Records excerpted from a collection:
....................

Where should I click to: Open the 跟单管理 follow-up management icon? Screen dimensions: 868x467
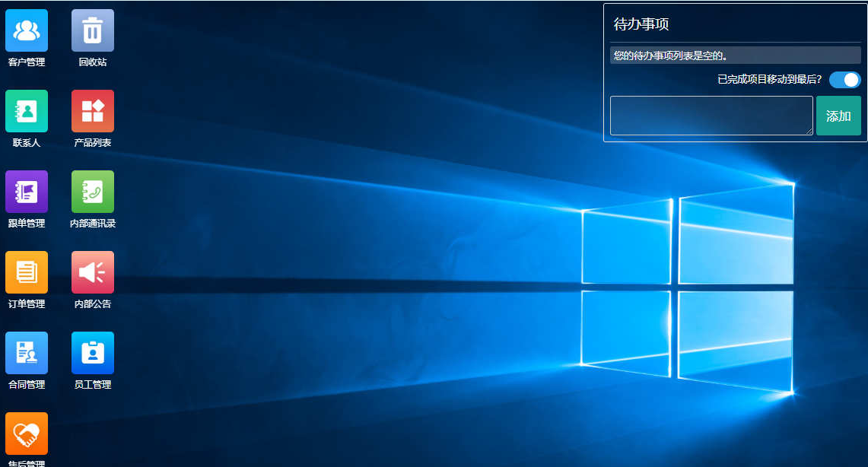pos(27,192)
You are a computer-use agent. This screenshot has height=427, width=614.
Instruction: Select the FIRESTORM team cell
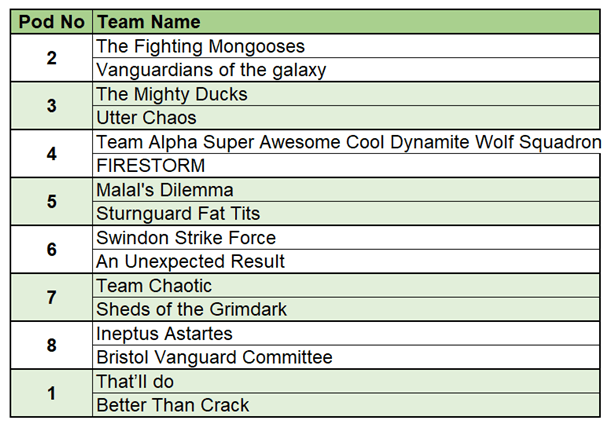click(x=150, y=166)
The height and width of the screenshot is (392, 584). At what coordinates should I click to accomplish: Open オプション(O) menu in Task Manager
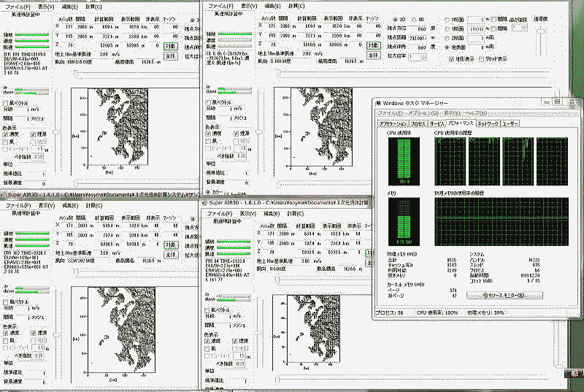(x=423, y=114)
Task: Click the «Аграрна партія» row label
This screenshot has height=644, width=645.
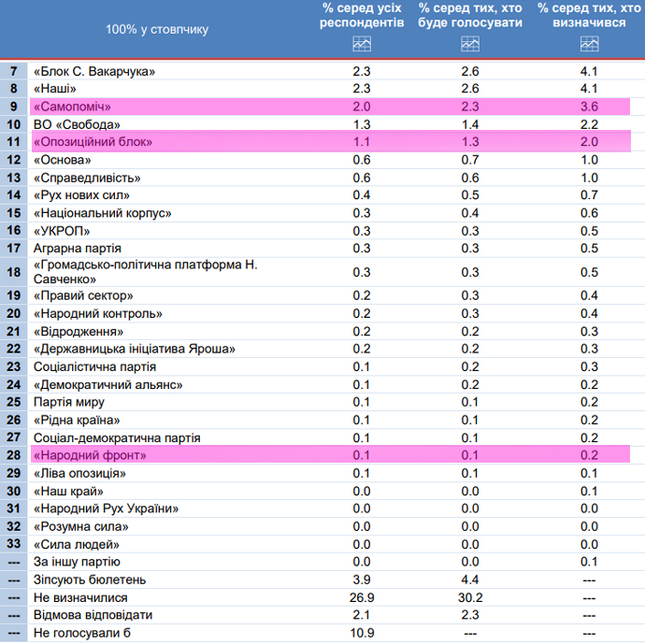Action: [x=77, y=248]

....................

## Directions for this task
Leave out the pictures, and extract exactly the lines from the one with "Instruction: Select the FIRESTORM team cell" through the end of the records, both ends included.

## Output for this task
Instruction: Select the FIRESTORM team cell
click(x=150, y=166)
The height and width of the screenshot is (392, 584). At what coordinates should I click to accomplish: Open オプション(O) menu in Task Manager
(x=423, y=114)
Task: Click the «Аграрна партія» row label
This screenshot has height=644, width=645.
Action: [x=77, y=248]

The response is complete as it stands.